Records for this exercise:
* * *

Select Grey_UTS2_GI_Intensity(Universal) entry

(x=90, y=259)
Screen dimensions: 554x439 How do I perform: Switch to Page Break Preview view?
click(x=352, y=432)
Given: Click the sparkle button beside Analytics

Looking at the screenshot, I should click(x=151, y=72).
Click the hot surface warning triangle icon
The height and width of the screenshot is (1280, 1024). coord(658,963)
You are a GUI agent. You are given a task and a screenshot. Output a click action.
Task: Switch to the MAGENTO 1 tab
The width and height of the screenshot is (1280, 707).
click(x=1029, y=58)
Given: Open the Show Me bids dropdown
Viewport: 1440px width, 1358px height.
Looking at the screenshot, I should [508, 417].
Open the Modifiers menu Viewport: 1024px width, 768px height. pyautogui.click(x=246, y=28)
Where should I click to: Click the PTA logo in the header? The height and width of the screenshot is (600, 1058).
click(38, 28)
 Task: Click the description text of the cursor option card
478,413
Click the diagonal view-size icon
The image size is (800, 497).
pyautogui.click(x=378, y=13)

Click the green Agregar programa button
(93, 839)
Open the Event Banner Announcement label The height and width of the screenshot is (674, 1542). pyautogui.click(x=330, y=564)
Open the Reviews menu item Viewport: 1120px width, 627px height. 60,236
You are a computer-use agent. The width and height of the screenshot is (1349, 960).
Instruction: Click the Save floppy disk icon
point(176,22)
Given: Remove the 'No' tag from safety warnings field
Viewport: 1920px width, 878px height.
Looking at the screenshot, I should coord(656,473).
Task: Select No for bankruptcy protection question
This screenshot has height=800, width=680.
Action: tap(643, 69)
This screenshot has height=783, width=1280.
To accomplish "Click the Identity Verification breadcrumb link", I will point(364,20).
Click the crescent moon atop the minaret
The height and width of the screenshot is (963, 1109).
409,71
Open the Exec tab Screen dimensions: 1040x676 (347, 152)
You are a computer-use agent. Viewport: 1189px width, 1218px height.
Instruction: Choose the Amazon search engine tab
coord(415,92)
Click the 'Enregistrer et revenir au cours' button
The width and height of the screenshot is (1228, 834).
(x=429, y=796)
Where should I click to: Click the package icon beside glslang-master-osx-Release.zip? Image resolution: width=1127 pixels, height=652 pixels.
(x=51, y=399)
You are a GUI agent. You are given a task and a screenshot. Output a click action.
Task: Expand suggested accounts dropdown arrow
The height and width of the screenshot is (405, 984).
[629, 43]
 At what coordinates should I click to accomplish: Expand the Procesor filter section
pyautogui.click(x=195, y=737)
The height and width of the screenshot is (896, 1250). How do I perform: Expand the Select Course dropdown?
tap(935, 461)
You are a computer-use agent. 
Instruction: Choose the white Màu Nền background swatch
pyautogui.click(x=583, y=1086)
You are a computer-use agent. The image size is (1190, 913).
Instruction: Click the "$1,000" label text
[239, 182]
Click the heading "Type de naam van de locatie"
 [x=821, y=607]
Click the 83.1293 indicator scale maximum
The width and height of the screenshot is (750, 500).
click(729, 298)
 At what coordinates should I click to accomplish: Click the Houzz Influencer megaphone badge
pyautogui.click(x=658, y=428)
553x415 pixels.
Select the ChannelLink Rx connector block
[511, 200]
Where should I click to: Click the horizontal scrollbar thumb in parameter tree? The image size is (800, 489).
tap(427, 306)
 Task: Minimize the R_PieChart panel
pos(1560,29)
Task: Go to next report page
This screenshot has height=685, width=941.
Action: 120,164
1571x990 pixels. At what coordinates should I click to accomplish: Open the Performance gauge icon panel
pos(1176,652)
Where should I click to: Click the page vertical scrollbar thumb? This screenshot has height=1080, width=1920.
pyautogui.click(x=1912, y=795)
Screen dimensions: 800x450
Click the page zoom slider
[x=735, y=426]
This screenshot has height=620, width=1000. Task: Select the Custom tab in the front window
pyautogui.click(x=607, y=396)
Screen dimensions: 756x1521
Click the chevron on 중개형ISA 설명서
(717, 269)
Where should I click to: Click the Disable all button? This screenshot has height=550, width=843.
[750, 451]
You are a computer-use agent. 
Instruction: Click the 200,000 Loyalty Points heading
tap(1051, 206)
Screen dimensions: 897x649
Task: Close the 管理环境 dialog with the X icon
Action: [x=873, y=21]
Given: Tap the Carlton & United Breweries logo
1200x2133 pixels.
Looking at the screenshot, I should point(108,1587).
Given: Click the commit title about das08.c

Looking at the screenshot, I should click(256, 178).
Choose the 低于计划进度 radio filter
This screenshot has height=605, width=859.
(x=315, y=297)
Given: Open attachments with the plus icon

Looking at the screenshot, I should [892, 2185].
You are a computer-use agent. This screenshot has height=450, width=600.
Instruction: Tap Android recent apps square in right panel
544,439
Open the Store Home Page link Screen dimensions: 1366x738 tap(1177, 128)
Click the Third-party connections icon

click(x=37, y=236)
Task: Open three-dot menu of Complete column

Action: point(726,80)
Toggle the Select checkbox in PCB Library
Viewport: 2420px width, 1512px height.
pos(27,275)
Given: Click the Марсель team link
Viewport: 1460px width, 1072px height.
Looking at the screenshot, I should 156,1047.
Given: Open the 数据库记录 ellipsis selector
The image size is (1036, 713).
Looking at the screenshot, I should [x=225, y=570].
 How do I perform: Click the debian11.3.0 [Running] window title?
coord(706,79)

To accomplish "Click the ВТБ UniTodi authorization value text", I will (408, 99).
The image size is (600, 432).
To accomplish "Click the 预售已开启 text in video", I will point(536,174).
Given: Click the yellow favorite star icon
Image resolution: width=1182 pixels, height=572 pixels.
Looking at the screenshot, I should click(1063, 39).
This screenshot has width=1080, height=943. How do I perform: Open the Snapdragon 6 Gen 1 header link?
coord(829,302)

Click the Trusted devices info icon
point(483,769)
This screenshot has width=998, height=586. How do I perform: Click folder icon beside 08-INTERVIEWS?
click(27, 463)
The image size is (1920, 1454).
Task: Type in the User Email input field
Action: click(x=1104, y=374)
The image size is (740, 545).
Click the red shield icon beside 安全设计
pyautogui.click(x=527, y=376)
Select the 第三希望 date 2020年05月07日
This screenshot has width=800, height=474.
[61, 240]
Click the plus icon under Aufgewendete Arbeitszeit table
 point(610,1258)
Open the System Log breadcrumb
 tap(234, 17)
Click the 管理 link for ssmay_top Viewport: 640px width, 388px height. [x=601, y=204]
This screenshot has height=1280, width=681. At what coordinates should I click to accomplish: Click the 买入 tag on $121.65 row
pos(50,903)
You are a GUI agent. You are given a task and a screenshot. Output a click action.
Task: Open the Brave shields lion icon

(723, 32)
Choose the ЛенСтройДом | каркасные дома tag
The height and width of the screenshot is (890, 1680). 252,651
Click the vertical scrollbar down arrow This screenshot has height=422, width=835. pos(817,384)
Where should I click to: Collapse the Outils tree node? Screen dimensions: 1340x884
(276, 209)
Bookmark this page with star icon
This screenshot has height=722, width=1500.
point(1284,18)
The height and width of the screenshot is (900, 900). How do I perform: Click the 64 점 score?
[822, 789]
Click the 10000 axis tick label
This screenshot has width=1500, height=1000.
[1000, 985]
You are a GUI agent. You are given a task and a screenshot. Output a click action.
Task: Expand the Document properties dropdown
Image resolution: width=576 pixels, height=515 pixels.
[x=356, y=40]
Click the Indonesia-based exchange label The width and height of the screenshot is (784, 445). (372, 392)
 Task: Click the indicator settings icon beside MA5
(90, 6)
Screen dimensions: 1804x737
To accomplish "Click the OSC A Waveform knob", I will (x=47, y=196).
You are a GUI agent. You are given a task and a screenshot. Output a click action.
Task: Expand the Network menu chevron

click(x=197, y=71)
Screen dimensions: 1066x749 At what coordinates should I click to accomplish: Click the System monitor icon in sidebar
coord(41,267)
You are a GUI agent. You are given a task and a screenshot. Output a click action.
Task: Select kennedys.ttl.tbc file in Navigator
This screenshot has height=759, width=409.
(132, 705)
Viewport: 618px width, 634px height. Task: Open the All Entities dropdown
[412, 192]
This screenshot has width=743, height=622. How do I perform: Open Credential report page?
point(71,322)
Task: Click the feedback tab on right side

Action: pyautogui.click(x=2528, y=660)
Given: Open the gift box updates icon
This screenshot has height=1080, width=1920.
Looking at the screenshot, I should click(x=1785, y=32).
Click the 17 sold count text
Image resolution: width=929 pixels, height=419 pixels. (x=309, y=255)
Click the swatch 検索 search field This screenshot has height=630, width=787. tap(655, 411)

* * *

Task to complete: Everything above from the line containing "Given: Click the yellow favorite star icon" through the line containing "Click the 管理" must be copied exactly. Nothing outside that range belongs in the answer.

Response:
Given: Click the yellow favorite star icon
Image resolution: width=1182 pixels, height=572 pixels.
Looking at the screenshot, I should click(1063, 39).
This screenshot has width=1080, height=943. How do I perform: Open the Snapdragon 6 Gen 1 header link?
coord(829,302)

Click the Trusted devices info icon
point(483,769)
This screenshot has width=998, height=586. How do I perform: Click folder icon beside 08-INTERVIEWS?
click(27, 463)
The image size is (1920, 1454).
Task: Type in the User Email input field
Action: click(x=1104, y=374)
The image size is (740, 545).
Click the red shield icon beside 安全设计
pyautogui.click(x=527, y=376)
Select the 第三希望 date 2020年05月07日
This screenshot has width=800, height=474.
[61, 240]
Click the plus icon under Aufgewendete Arbeitszeit table
 point(610,1258)
Open the System Log breadcrumb
 tap(234, 17)
Click the 管理 link for ssmay_top Viewport: 640px width, 388px height. [x=601, y=204]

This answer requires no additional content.